Document segment →
════════════════

Muisca culture emerged around 1,200 years ago and lasted until Spanish colonization in the mid-16th century. Population growth accelerated. Agricultural techniques advanced. Trade networks expanded. Social and political structures became increasingly complex. Yet through all these changes, genetic ancestry held steady.

Guane populations living north of Bogotá around 530 years ago showed similar genetic profiles to groups on the Bogotá plateau, confirming regional connections. Analysis proves populations speaking ancestral Chibchan languages, possibly basal to the Magdalenic branch that gave rise to the documented Muisca language, likely already inhabited the Altiplano during the pre-Muisca Herrera period.

What Happened to the Original Inhabitants?

Nobody knows for certain what caused the Checua people to vanish. Scientists can only speculate about possible scenarios. Climate shifts might have created conditions they couldn’t survive. Disease could have swept through their small population. Food sources may have become too scarce to sustain them. Competition with incoming groups might have led to conflict.

Another possibility exists. Perhaps Checua populations mixed with newcomers, but intermarriage happened at such low levels that their unique genetic markers got diluted beyond detection. Present genetic techniques might simply lack the resolution to spot trace amounts of Checua ancestry buried deep in later populations.

Casas addressed the uncertainty directly. “We are not certain what happened at that time that caused their disappearance, whether it was due to environmental changes, or if they were replaced by other population groups.”

Complete genetic replacement remains unusual for South America, where many regions show strong continuity through time. Yet Colombia sits at a critical junction between continents, making it vulnerable to waves of migration from both north and south.

Why Colombia Matters for Understanding Human Migration

Colombia’s position as the entry point into South America gives it outsized importance for understanding how humans populated the southern continent. Every group moving south from Central America had to pass through Colombian territory. Studying ancient DNA from this region helps researchers map migration routes and timing.

════════════════

Saved entries →
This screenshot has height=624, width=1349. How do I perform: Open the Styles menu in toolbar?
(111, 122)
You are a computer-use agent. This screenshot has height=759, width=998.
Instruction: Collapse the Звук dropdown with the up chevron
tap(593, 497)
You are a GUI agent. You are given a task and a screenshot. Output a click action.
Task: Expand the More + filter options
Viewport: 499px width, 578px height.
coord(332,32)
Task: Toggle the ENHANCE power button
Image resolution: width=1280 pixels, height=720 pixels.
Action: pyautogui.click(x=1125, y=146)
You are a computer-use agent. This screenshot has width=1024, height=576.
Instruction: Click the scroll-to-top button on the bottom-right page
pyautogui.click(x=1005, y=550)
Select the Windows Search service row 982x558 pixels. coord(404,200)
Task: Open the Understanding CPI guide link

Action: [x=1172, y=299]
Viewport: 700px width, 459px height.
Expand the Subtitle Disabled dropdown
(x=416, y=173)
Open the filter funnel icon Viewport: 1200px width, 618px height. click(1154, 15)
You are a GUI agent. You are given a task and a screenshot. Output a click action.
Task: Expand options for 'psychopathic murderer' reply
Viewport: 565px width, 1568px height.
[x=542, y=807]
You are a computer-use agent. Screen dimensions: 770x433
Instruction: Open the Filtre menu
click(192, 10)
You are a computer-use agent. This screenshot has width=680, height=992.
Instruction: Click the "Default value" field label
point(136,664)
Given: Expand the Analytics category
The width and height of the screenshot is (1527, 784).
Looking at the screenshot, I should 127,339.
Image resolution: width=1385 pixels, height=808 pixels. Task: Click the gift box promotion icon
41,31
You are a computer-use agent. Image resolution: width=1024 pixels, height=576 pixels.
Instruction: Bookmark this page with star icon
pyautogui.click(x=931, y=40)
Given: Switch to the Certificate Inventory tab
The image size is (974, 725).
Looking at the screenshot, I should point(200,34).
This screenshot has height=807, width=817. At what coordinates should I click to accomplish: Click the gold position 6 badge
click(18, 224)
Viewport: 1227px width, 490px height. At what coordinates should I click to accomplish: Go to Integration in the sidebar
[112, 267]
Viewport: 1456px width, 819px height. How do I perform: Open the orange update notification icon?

════════════════

Task list →
1 - Reproduce word for word the part of the passage on ancient DNA in Colombia starting with "Muisca culture emerged" and going on through "the Original Inhabitants?".
2 - In the passage on ancient DNA in Colombia, list every possible scenario for the Checua people's disappearance given in the paragraph that begins "Nobody knows for certain".

Replies →
1 -
Muisca culture emerged around 1,200 years ago and lasted until Spanish colonization in the mid-16th century. Population growth accelerated. Agricultural techniques advanced. Trade networks expanded. Social and political structures became increasingly complex. Yet through all these changes, genetic ancestry held steady.

Guane populations living north of Bogotá around 530 years ago showed similar genetic profiles to groups on the Bogotá plateau, confirming regional connections. Analysis proves populations speaking ancestral Chibchan languages, possibly basal to the Magdalenic branch that gave rise to the documented Muisca language, likely already inhabited the Altiplano during the pre-Muisca Herrera period.

What Happened to the Original Inhabitants?

2 -
- Climate shifts might have created conditions they couldn't survive.
- Disease could have swept through their small population.
- Food sources may have become too scarce to sustain them.
- Competition with incoming groups might have led to conflict.